PAGE TEXT
********

Political Intelligence



Senator Phil Gramm makes no secret of his contempt for the Community Reinvestment Act, which requires banks to provide some lending to economically distressed areas. As chair of the Senate Banking Committee, Gramm has a lot more leverage and is using it to bust the C.R.A. He called C.R.A.-required relationships between banks and community organizations opportunities for communities to “blackmail banks,” and then began to compel community groups to turn over any information, correspondence, or documentation of relationships with banks – relationships sanctioned and even required under current law. Gramm has enlisted the the Federal Reserve, citing a Fed regional governor complaining that C.R.A. loans have a default rate six times higher than non-C.R.A. loans. (Committee counsel Dina Harlan said there is no proof of a high default rate but said the Committee is looking for it.)

The C.R.A. is unpopular with many banks, who buy heavily into the House and Senate banking committees. Gramm’s claims of extortion might seem familiar to bankers and bank PACs writing checks to the Gramm campaign. His cozy relationship with bank PACs was even the butt of an April Fool’s press release issued by the public interest group Bank Watchers. Struck with guilt, the release read, Chairman Phil Gramm had decided to return thousands of dollars in campaign donations from financial services firms, because he had concluded they are tantamount to bribery payments. Gramm was “quoted”: “Because of my recent focus on the issue of extortion and because I have received sizable contributions from the PACs of companies that have an interest in legislation that comes in front of the Banking Committee, I now understand that this kind of behavior should be illegal.”

********

DATA SECTION

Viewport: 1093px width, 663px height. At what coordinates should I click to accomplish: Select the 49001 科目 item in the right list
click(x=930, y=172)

********

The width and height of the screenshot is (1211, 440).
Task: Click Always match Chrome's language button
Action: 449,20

********

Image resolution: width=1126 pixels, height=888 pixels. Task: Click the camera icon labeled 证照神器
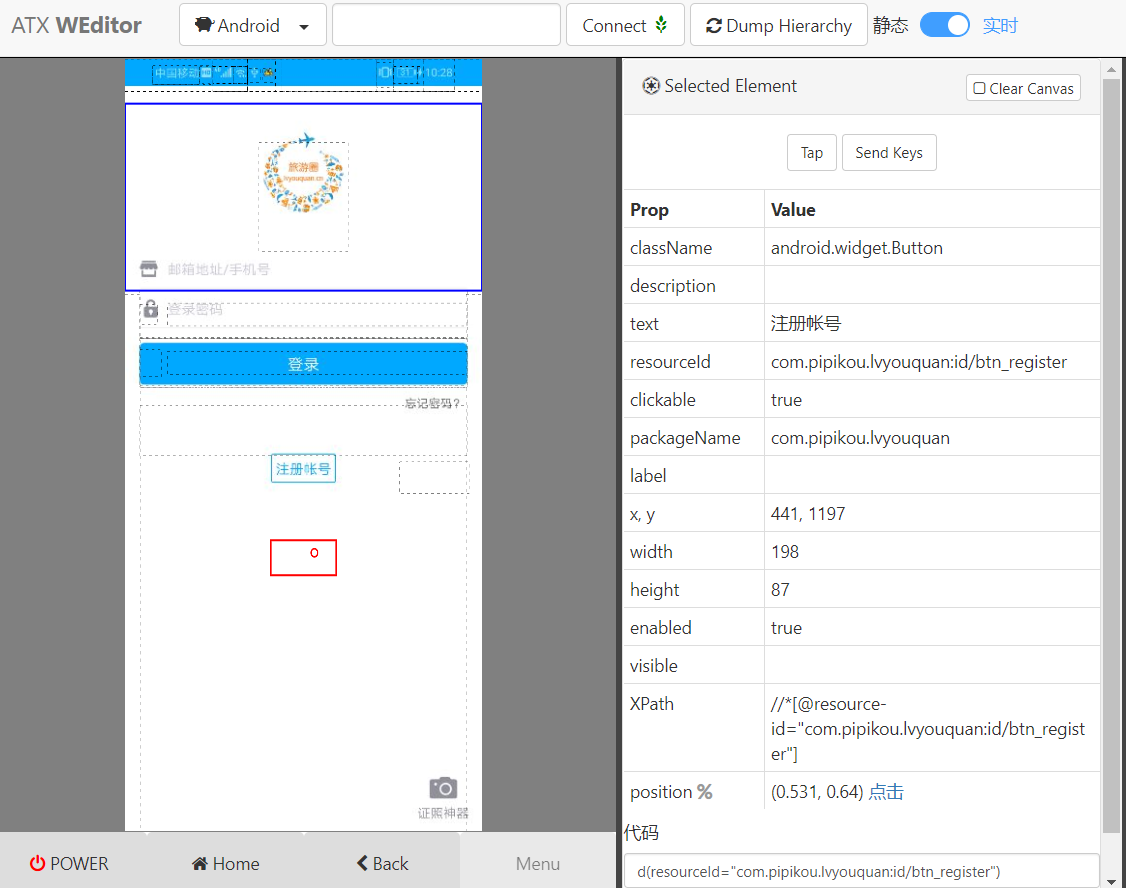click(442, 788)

********

WHAT IS NEEDED
Please extract, word for word, the stretch from "Senator Phil Gramm" through "looking for it.)" in the piece on Senator Phil Gramm.

ANSWER TO THIS TASK
Senator Phil Gramm makes no secret of his contempt for the Community Reinvestment Act, which requires banks to provide some lending to economically distressed areas. As chair of the Senate Banking Committee, Gramm has a lot more leverage and is using it to bust the C.R.A. He called C.R.A.-required relationships between banks and community organizations opportunities for communities to “blackmail banks,” and then began to compel community groups to turn over any information, correspondence, or documentation of relationships with banks – relationships sanctioned and even required under current law. Gramm has enlisted the the Federal Reserve, citing a Fed regional governor complaining that C.R.A. loans have a default rate six times higher than non-C.R.A. loans. (Committee counsel Dina Harlan said there is no proof of a high default rate but said the Committee is looking for it.)